Promo: Right Stuf Anime (41:40 – 44:43)
The Dirty Pair TV English Dub Kickstarter has succeeded, but there are only THREE DAYS remaining and TWO stretch goals remain! Back now to make sure those remaining extras get on there, because those will affect the regular retail edition as well.

Review: Lily C.A.T. (41:43 – 1:40:29)
HEY, DO YOU REMEMBER ALIEN? DO YOU REMEMBER THE THING? That’s it, that’s the review.

10 Replies to “Anime World Order Show # 203 – Look How Tough It Is For Japanese Guys to Hook Up With White Girls”

  1. Been watching AMAIM myself. Best part to me has been not-Shadow the Hedgehog being part of the main group, with not-Graham Aker with Sherlock powers coming up second. Since I know the whole point of the project is training new 2D mecha animators, I don’t mind the weak writing as much as I did with Gundam Build Divers (the previous show by this same writer), but I definitely think the writing could be better.

    Like, the barebones premise of other foreign powers moving in to protect their investments in Japan/deny other powers certain assets after cascade failure disrupts Japan’s government and economy makes historical and geopolitical sense. It’s everything after that that doesn’t make sense, because they don’t really show a massive foreign occupation or actual, verifiable war crimes happening in the present time.

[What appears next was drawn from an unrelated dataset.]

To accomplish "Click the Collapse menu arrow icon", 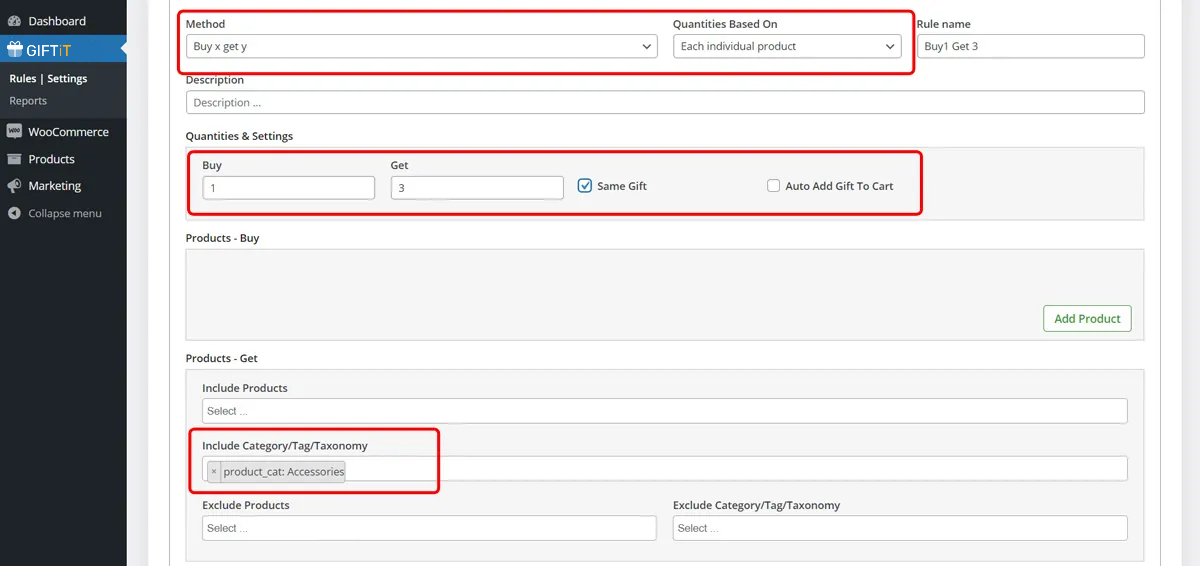I will click(14, 213).
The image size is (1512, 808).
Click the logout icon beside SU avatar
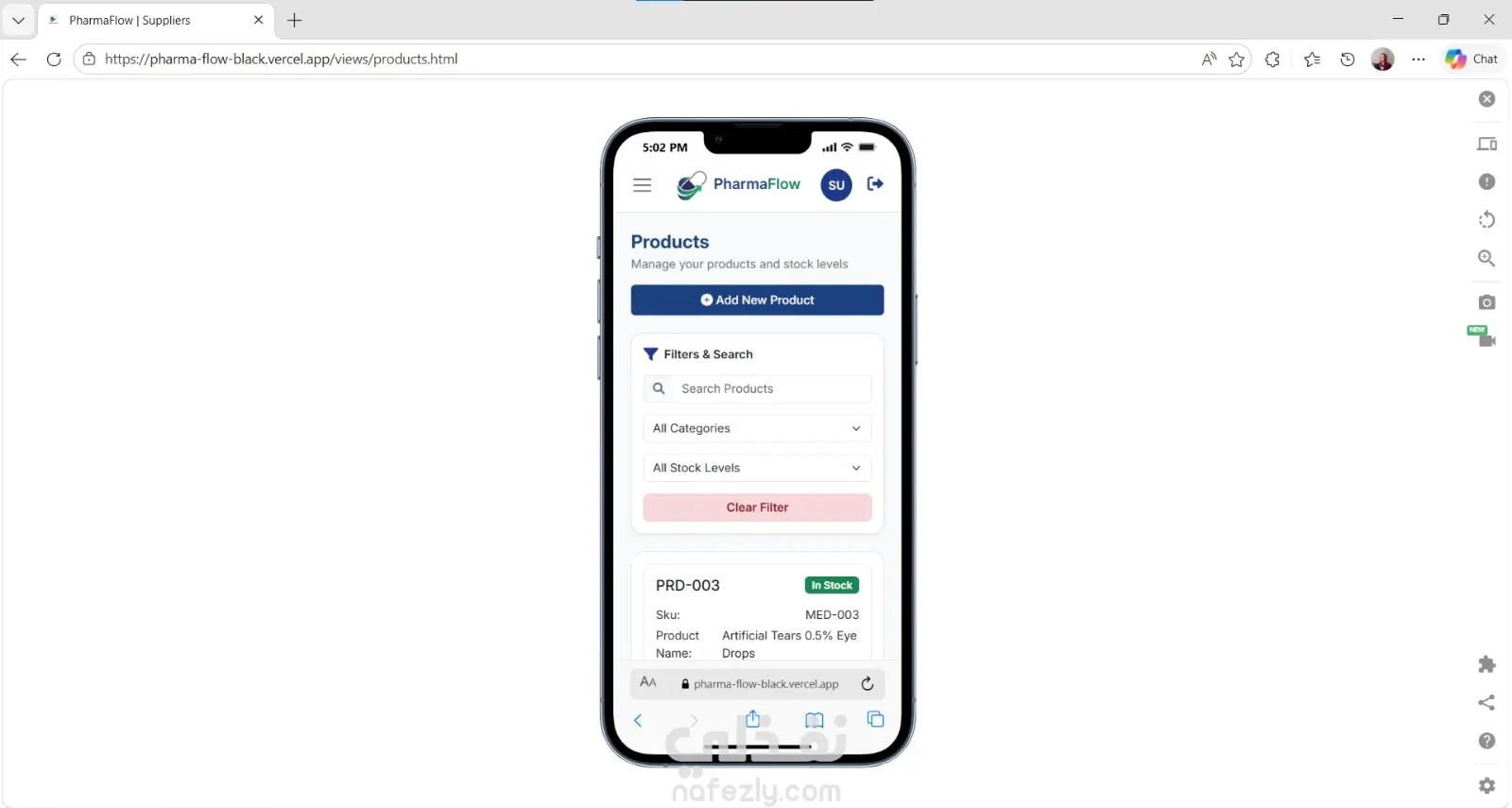click(x=875, y=183)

I’ve heard people watching the show speculate that there’s going to be a secret sixth faction that’s really behind it all, and I can believe it, because this writer thought that “weird loli with odd, spacey dialogue = an AI” was a huge twist in Build Divers (it wasn’t – everyone figured it out like 2-3 episodes in).

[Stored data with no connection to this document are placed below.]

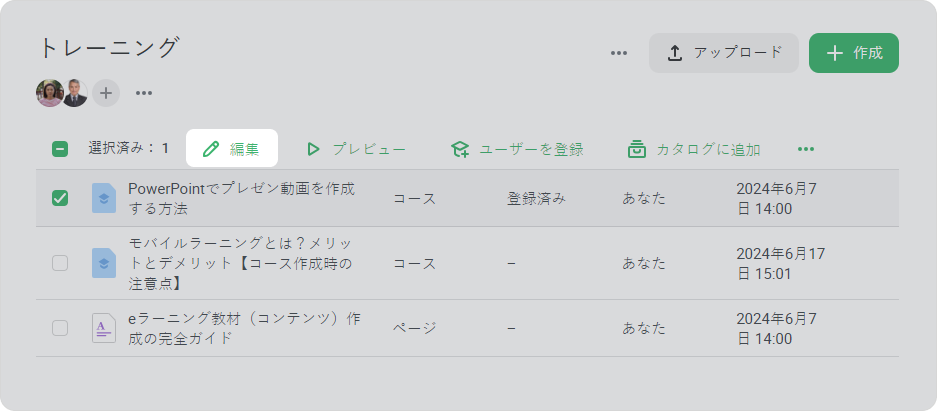Expand the green toolbar overflow ellipsis
Screen dimensions: 937x411
coord(806,149)

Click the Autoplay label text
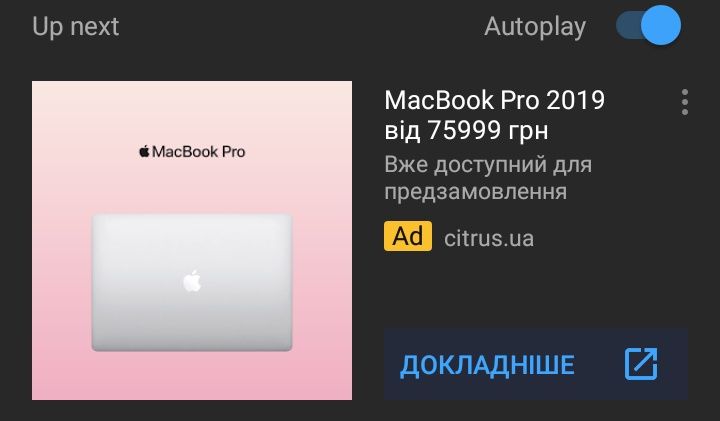click(x=535, y=27)
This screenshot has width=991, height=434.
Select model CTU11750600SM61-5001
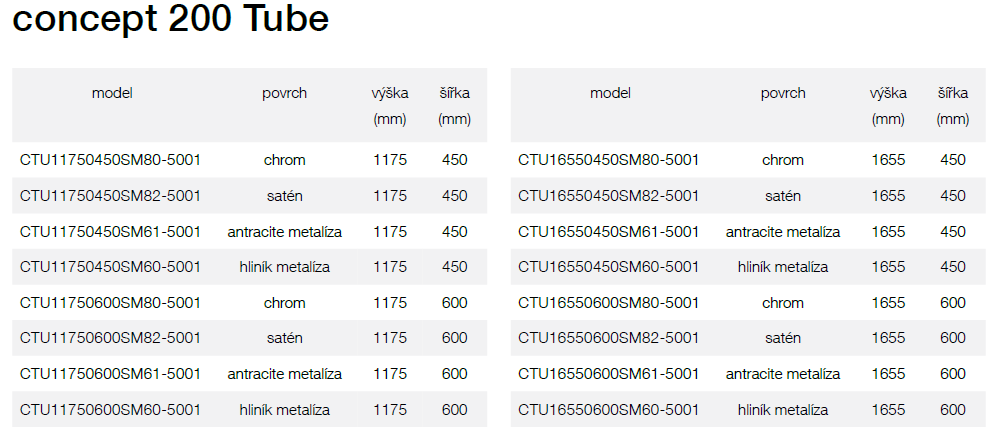tap(110, 374)
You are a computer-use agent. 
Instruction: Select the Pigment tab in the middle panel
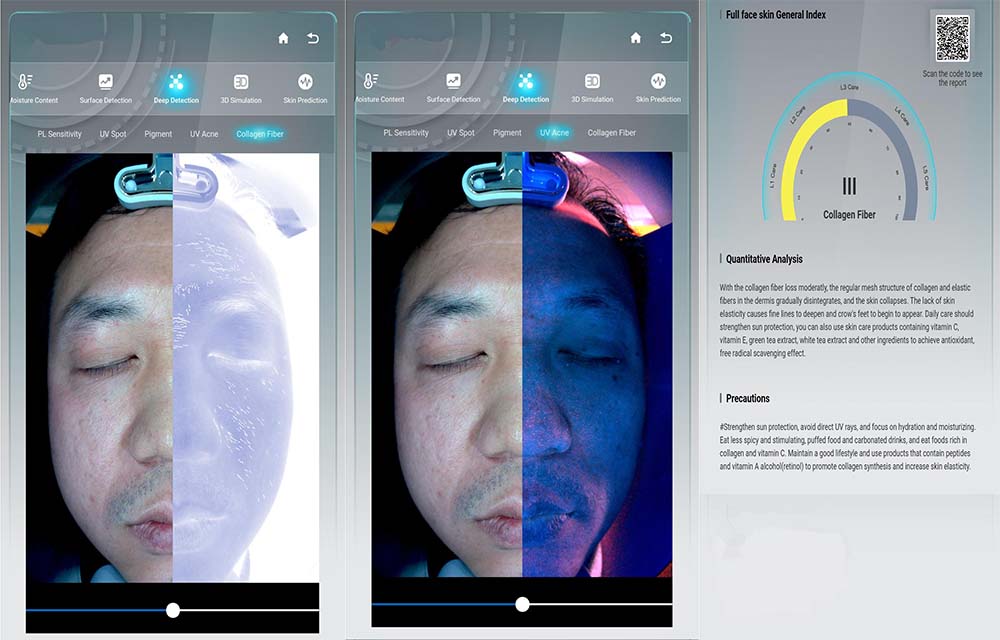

    86 Season 2 is a big step up over season 1, simply because Lena isn’t there, aside from like 5 minutes in the first episode. However, I think the thing Gerald missed when he complained about season 1 is something masked by all the time skips back and forth that that season had: the director and screenwriters are AGGRESSIVELY chopping out everything they’re not interested in. It took me wiki diving to find out that Lena has literally always been a friendless loser, which radically changes her character from annoying, dumb idiot to tragically out of her depth girl flailing about as she tries to save people she thinks of as friends.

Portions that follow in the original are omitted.